A fetch call typed end to end with a Todo interface
interface Todo {
  id: number;
  title: string;
  completed: boolean;
}

async function loadTodo(id: number): Promise<Todo> {
  const res = await fetch('https://example.com/todos/' + id);
  const data = (await res.json()) as Todo;   // tell TS the shape
  return data;
}

async function main(): Promise<void> {
  const todo = await loadTodo(1);
  console.log(todo.title, '-', todo.completed ? 'done' : 'pending');
}

main();

Note: Output: Buy milk - pending (Sample data.) loadTodo is declared Promise<Todo>, and we assert the parsed JSON as Todo. From there on, todo.title and todo.completed are fully typed — autocomplete works and a typo like todo.titel is caught.

How types flow through async, in order

  1. A function that does async work returns a Promise<T>, where T is the value it will produce.
  2. Mark the function async so you can use await inside it.
  3. Use await on a promise to pause and receive the plain T value (no .then needed).
  4. For fetch, await res.json() gives any — assert or validate it to your own interface to regain type safety.
  5. Remember the whole async function itself returns a Promise, so its callers await it too.

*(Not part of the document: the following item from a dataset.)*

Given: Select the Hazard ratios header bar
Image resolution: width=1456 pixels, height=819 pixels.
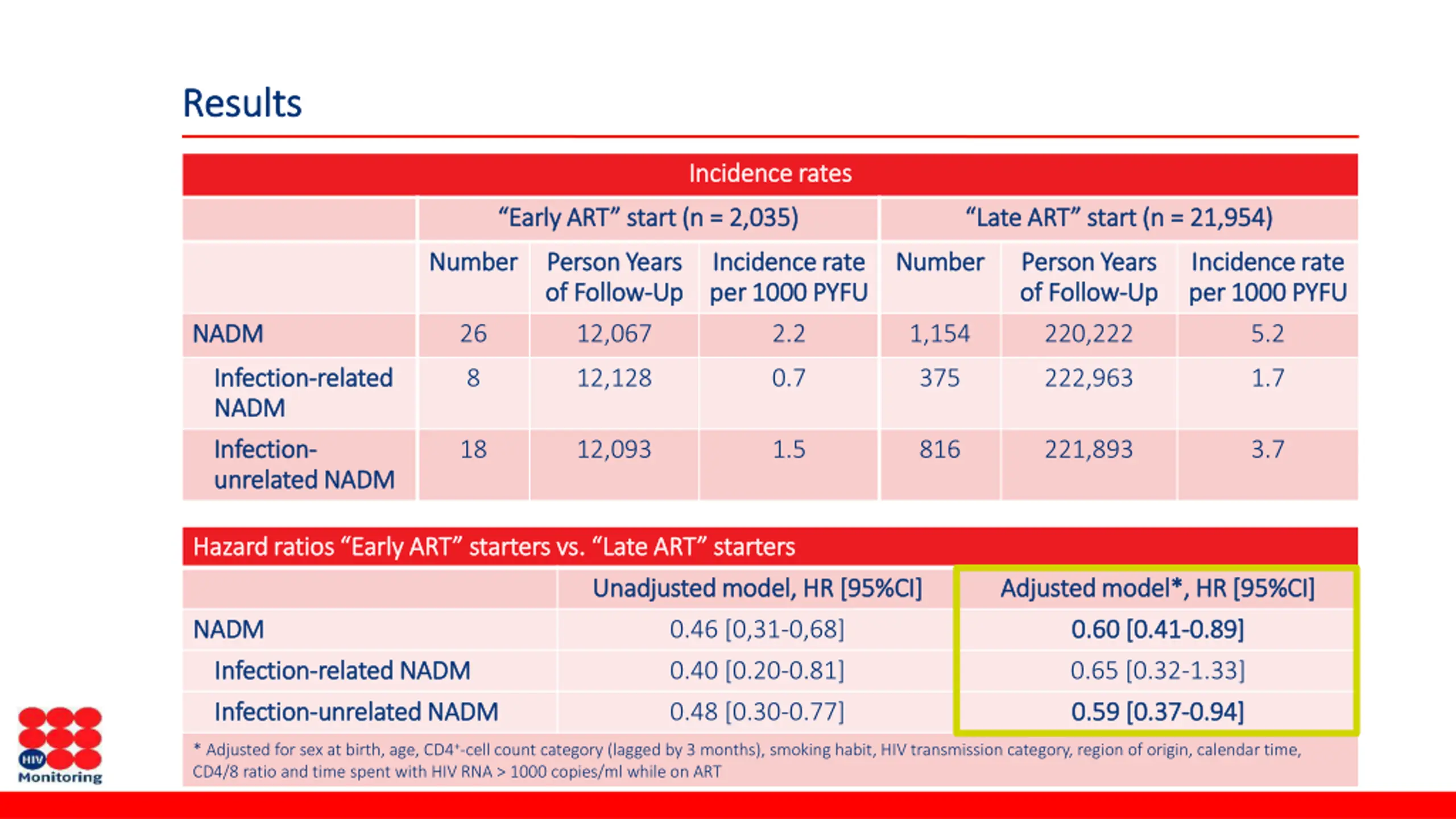Looking at the screenshot, I should point(494,547).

Tip: Define an interface for any data you fetch, and type your loader as Promise<ThatType>. Suddenly the entire chain — the loader, the await, and every use of the result — is checked and autocompleted, which is the main reason teams adopt TypeScript for API work.

Watch out: await only works inside an async function (or at the top level of a module). Using await in a plain, non-async function is an error. And remember res.json() is any until you give it a type — that is the one spot where unchecked data sneaks in, so always assert or validate it.

Q. Inside an async function, what does const x = await getValue() give you if getValue returns Promise<string>?

Answer: await pauses until the promise resolves and hands you the value inside it. So awaiting a Promise<string> gives a plain string, fully typed.

✍️ Practice

  1. Write an async function delayHi(): Promise<string> that resolves to a greeting, then await and log it.
  2. Define a User interface and a typed loadUser(id: number): Promise<User> that asserts the fetched JSON as User.

🏠 Homework

  1. Write a typed loader for a list: loadTodos(): Promise<Todo[]> that fetches and asserts an array of Todo, then an async main that prints how many are completed. Note where you regained type safety after .json().